__DOCUMENT PASSAGE__

--------------------

• If you are citizen of an European Union member nation, you may not use this service unless you are at least 16 years old.

  • You already know Dokkio is an AI-powered assistant to organize & manage your digital files & messages. Very soon, Dokkio will support Outlook as well as One Drive. Check it out today!


Cuadra STAR User Feedback

Page history last edited by Lisa Spiro 15 years, 4 months ago

Cuadra STAR/Archives User Feedback


In order to understand how archivists use Cuadra Star Archives, I conducted phone interviews with 3 archivists between May and June of 2008.  To encourage complete honesty, I promised anonymity to the interviewees.  I tried to capture the interviewees’ remarks as accurately as possible, but I paraphrased and/or condensed some comments.


If you are a current user of Cuadra STAR, feel free to add your own comments.

--------------------

__DATASET EXTRACT__
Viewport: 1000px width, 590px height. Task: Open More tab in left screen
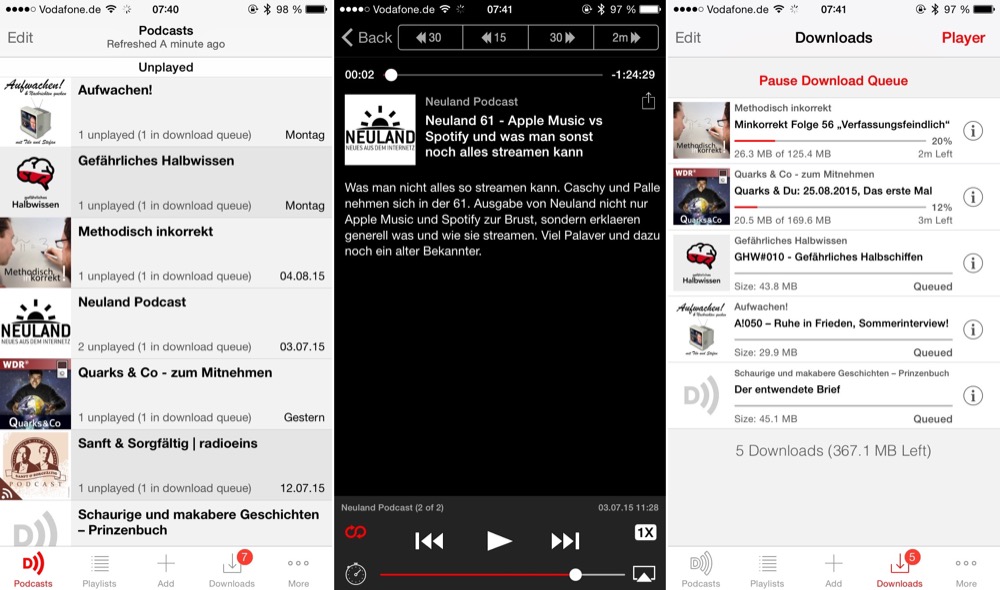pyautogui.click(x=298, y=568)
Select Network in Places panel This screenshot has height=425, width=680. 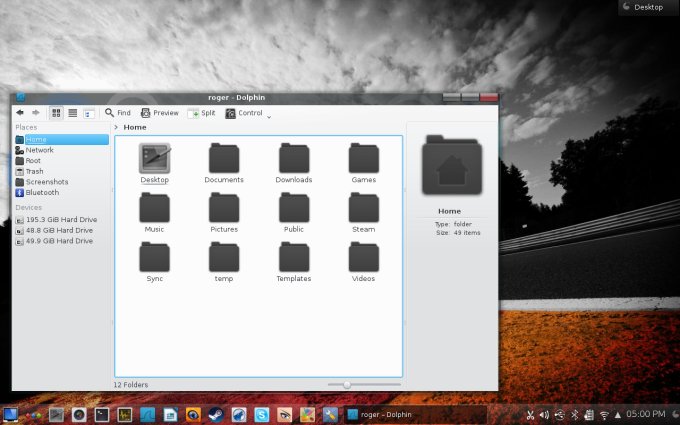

--------------------

__ACTIONS TO TAKE__
#1 According to the Cuadra STAR feedback page, how many archivists were interviewed by phone, and over what period?
#2 Pick up the Cuadra STAR feedback page after its final sentence and keep writing it.
The listing comes from a different source than the Cuadra STAR feedback page.

__ANSWERS BELOW__
#1 Three archivists, between May and June of 2008.

#2
Reasons why archives selected Cuadra

  • “When I was at SAA I saw Archivists’ Toolkit & Archon presentations.  I got excited about them—I’m a one-man shop with one assistant, a paraprofessional. I started to look into it [Archon?], but when we tried to install it, our IT group refused.  They don’t support it and wouldn’t let us put anything on our computers that they couldn’t support.  Then we went to the librarian here in charge of computers; when he saw that it ran on MySQL, he said no. So I started looking at other options. I’m not very tech savvy.  We looked at ContentDM, but it was really for digital collections, less about managing administrative tasks and putting up finding aids. I liked Archon for allowing you to enter once and generate multiple reports. When we met with Cuadra STAR, we saw a demo; the electronic resources librarian understood everything, and I understood everything on archives side.  We both liked the service and liked it from the user side of things.  It’s pricier than freeware, but they worked with us to find the appropriate price based on how many users can use it at one time.  Since we’re small, we didn’t need many licenses.”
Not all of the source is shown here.